NHS campaigners urge council to fight for beloved hospital in Hoxton – before it is ‘forever lost’

St Leonard’s Hospital, Hackney. Photograph: Dr Neil Clifton.

Health campaigners are urging Hackney Council to lobby the government for cash to ensure a much-loved hospital site is redeveloped for patients.

They want to make sure there is enough money to look after St Leonard’s Hospital in Hoxton.

Some of the buildings on the site of a former 1863 workhouse need some tender loving care.

The Homerton NHS trust would like to take the site over from NHS Property Services – but said it would be too expensive to run alone.

Hackney Keep Our NHS Public campaigner Marion MacAlpine said: “We are campaigning to keep the whole site for the NHS and social care, for urgently needed services to be provided locally.”

Campaigners fear that “because of financial pressures, there is now a substantial risk that although the existing services will be saved, this NHS site will be largely used for housing, including very expensive private flats for sale. This means that the site will be forever be lost to the NHS, at a time of huge and increasing health and care needs.”

MacAlpine added: “It means that the site cannot be used for other important services that currently Hackney residents have to travel miles east to access, such as mental health care for older people, or that we desperately need, such as short-term, step-down care for people leaving hospital.”

Campaigners will gather before Wednesday’s full council meeting to lobby Mayor Philip Glanville and councillors into pushing the government for capital funding for decent hospital buildings.

The five-acre hospital site includes the Ivy Centre, the Louis Freedman Centre, Lawson GP Practice, and the Mary Seacole Nursing Home.

Psychological therapies, physiotherapy, sexual health, dietary help and rehabilitation services are all based there.

Dylan Jones, Homerton Hospital trust’s deputy chief executive, said some of the buildings are “in a state of disrepair, with some areas locked off and marked as dilapidated”.

Maintenance of the buildings – two of them Grade II-listed – is also expensive.

Jones told a governors’ board meeting in the autumn that financial experts predicted that “the costs of running the site will outstrip any income received from us running our services, or rent from other tenants, and make it unaffordable for us as a single owner operating the premises”.

He said: “We would not be able to take on a site that would be unaffordable for us to run and maintain.”

The trust is drawing up a business plan and also looking at the future healthcare needs in Hackney, “strong community affection” for the site, and financial and capital limits.

*****

Reproduce the full article on St Leonard's Hospital word for word. Work only from the article above, with no outside knowledge.

*****

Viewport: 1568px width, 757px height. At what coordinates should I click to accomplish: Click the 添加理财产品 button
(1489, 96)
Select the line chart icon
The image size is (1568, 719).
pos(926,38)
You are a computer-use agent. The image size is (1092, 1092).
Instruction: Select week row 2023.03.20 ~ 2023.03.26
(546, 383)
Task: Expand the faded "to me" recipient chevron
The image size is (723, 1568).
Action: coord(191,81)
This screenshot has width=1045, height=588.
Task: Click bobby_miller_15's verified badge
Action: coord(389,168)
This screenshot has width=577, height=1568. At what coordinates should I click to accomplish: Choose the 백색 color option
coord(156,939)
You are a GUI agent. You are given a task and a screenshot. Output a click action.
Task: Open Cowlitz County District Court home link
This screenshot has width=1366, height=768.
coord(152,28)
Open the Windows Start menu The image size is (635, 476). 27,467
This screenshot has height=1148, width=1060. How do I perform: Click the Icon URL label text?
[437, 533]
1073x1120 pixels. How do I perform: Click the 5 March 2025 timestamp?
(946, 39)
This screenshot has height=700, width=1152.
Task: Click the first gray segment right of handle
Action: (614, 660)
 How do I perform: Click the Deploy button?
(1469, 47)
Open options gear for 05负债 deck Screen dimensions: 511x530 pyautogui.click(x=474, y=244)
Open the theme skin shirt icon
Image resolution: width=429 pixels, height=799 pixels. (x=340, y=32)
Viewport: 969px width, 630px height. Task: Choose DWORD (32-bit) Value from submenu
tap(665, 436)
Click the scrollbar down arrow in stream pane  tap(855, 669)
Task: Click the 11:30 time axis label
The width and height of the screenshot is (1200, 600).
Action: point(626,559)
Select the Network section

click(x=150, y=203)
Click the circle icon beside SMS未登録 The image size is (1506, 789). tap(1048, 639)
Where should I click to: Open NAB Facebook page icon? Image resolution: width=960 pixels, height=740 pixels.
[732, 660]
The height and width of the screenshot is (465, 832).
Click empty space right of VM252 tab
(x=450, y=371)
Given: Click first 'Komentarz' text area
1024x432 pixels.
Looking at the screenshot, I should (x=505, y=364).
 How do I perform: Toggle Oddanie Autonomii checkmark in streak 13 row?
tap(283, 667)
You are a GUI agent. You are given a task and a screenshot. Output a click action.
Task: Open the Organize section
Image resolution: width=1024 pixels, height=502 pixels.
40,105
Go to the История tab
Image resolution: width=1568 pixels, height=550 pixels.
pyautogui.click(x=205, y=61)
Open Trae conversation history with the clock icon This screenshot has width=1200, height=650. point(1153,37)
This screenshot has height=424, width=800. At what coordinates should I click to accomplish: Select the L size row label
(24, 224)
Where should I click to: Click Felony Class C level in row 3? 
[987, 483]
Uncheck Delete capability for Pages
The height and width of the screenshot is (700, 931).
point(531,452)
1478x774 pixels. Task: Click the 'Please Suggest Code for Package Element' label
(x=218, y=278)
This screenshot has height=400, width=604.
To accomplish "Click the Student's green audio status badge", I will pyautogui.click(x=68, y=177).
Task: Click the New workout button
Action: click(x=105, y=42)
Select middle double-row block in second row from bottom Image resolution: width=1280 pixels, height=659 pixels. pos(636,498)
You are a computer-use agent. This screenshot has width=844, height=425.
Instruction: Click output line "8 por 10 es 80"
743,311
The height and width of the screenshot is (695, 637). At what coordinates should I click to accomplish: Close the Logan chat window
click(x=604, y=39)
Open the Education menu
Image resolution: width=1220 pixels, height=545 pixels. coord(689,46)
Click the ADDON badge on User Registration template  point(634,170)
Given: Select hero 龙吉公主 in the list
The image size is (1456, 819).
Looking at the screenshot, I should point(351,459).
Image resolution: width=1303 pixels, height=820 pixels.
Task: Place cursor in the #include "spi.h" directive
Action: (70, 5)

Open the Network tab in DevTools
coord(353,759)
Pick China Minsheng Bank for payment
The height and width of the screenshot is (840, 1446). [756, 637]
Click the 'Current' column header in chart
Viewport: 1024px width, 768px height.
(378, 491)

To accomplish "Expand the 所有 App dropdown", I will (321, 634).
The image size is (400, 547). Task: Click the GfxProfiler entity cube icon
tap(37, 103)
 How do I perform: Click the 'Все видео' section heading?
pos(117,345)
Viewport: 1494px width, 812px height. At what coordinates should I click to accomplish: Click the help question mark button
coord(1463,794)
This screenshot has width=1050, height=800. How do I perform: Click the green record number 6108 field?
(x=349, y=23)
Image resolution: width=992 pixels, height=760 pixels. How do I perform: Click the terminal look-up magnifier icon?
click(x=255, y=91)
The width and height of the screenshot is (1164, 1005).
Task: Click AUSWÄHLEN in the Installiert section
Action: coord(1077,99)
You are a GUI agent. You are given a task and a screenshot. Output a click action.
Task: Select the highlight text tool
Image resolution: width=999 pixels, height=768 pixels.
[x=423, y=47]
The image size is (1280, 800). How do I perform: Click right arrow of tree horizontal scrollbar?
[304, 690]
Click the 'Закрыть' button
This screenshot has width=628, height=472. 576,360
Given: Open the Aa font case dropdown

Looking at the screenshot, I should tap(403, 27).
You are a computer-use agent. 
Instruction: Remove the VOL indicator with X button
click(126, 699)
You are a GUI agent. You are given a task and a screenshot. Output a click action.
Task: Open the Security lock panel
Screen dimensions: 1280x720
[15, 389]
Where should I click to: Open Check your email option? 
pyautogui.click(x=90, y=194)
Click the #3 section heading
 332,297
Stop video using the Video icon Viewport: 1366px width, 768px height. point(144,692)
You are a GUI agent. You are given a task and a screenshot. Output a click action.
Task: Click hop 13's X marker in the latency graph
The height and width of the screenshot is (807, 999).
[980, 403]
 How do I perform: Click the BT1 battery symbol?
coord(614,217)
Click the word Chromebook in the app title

*****

__Solution to this problem__
NHS campaigners urge council to fight for beloved hospital in Hoxton – before it is ‘forever lost’

St Leonard’s Hospital, Hackney. Photograph: Dr Neil Clifton.

Health campaigners are urging Hackney Council to lobby the government for cash to ensure a much-loved hospital site is redeveloped for patients.

They want to make sure there is enough money to look after St Leonard’s Hospital in Hoxton.

Some of the buildings on the site of a former 1863 workhouse need some tender loving care.

The Homerton NHS trust would like to take the site over from NHS Property Services – but said it would be too expensive to run alone.

Hackney Keep Our NHS Public campaigner Marion MacAlpine said: “We are campaigning to keep the whole site for the NHS and social care, for urgently needed services to be provided locally.”

Campaigners fear that “because of financial pressures, there is now a substantial risk that although the existing services will be saved, this NHS site will be largely used for housing, including very expensive private flats for sale. This means that the site will be forever be lost to the NHS, at a time of huge and increasing health and care needs.”

MacAlpine added: “It means that the site cannot be used for other important services that currently Hackney residents have to travel miles east to access, such as mental health care for older people, or that we desperately need, such as short-term, step-down care for people leaving hospital.”

Campaigners will gather before Wednesday’s full council meeting to lobby Mayor Philip Glanville and councillors into pushing the government for capital funding for decent hospital buildings.

The five-acre hospital site includes the Ivy Centre, the Louis Freedman Centre, Lawson GP Practice, and the Mary Seacole Nursing Home.

Psychological therapies, physiotherapy, sexual health, dietary help and rehabilitation services are all based there.

Dylan Jones, Homerton Hospital trust’s deputy chief executive, said some of the buildings are “in a state of disrepair, with some areas locked off and marked as dilapidated”.

Maintenance of the buildings – two of them Grade II-listed – is also expensive.

Jones told a governors’ board meeting in the autumn that financial experts predicted that “the costs of running the site will outstrip any income received from us running our services, or rent from other tenants, and make it unaffordable for us as a single owner operating the premises”.

He said: “We would not be able to take on a site that would be unaffordable for us to run and maintain.”

The trust is drawing up a business plan and also looking at the future healthcare needs in Hackney, “strong community affection” for the site, and financial and capital limits.